Transcribe every line of the entries exactly.

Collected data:
--- --- ---
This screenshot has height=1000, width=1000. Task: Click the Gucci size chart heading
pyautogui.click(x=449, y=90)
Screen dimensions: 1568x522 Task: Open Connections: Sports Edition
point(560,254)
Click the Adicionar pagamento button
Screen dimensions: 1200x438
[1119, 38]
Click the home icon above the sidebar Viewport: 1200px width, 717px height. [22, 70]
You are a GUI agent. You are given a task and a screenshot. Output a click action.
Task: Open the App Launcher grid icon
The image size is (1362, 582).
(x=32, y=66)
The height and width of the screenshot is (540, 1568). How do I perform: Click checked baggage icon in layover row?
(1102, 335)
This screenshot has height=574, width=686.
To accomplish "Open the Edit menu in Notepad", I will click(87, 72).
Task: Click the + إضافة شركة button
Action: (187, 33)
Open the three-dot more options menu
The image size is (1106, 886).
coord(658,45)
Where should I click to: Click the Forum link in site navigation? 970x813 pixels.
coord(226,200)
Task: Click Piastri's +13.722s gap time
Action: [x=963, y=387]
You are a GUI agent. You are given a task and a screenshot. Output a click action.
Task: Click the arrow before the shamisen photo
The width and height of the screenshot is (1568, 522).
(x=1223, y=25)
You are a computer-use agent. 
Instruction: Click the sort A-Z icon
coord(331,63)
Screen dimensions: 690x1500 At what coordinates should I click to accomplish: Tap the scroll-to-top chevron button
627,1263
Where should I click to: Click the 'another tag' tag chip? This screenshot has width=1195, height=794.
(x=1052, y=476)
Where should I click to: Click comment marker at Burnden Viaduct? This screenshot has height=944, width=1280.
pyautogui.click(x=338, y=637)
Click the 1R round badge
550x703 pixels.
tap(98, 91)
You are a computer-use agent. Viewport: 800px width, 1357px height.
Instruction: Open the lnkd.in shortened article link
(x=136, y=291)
--- --- ---
§ Reply to the exercise
This screenshot has height=1000, width=1000. Task: Click the Gucci size chart heading
pyautogui.click(x=449, y=90)
Screen dimensions: 1568x522 Task: Open Connections: Sports Edition
point(560,254)
Click the Adicionar pagamento button
Screen dimensions: 1200x438
[1119, 38]
Click the home icon above the sidebar Viewport: 1200px width, 717px height. [22, 70]
You are a GUI agent. You are given a task and a screenshot. Output a click action.
Task: Open the App Launcher grid icon
The image size is (1362, 582).
(x=32, y=66)
The height and width of the screenshot is (540, 1568). How do I perform: Click checked baggage icon in layover row?
(1102, 335)
This screenshot has height=574, width=686.
To accomplish "Open the Edit menu in Notepad", I will click(87, 72).
Task: Click the + إضافة شركة button
Action: (187, 33)
Open the three-dot more options menu
The image size is (1106, 886).
coord(658,45)
Where should I click to: Click the Forum link in site navigation? 970x813 pixels.
coord(226,200)
Task: Click Piastri's +13.722s gap time
Action: [x=963, y=387]
You are a GUI agent. You are given a task and a screenshot. Output a click action.
Task: Click the arrow before the shamisen photo
The width and height of the screenshot is (1568, 522).
(x=1223, y=25)
You are a computer-use agent. 
Instruction: Click the sort A-Z icon
coord(331,63)
Screen dimensions: 690x1500 At what coordinates should I click to accomplish: Tap the scroll-to-top chevron button
627,1263
Where should I click to: Click the 'another tag' tag chip? This screenshot has width=1195, height=794.
(x=1052, y=476)
Where should I click to: Click comment marker at Burnden Viaduct? This screenshot has height=944, width=1280.
pyautogui.click(x=338, y=637)
Click the 1R round badge
550x703 pixels.
tap(98, 91)
You are a computer-use agent. Viewport: 800px width, 1357px height.
Instruction: Open the lnkd.in shortened article link
(x=136, y=291)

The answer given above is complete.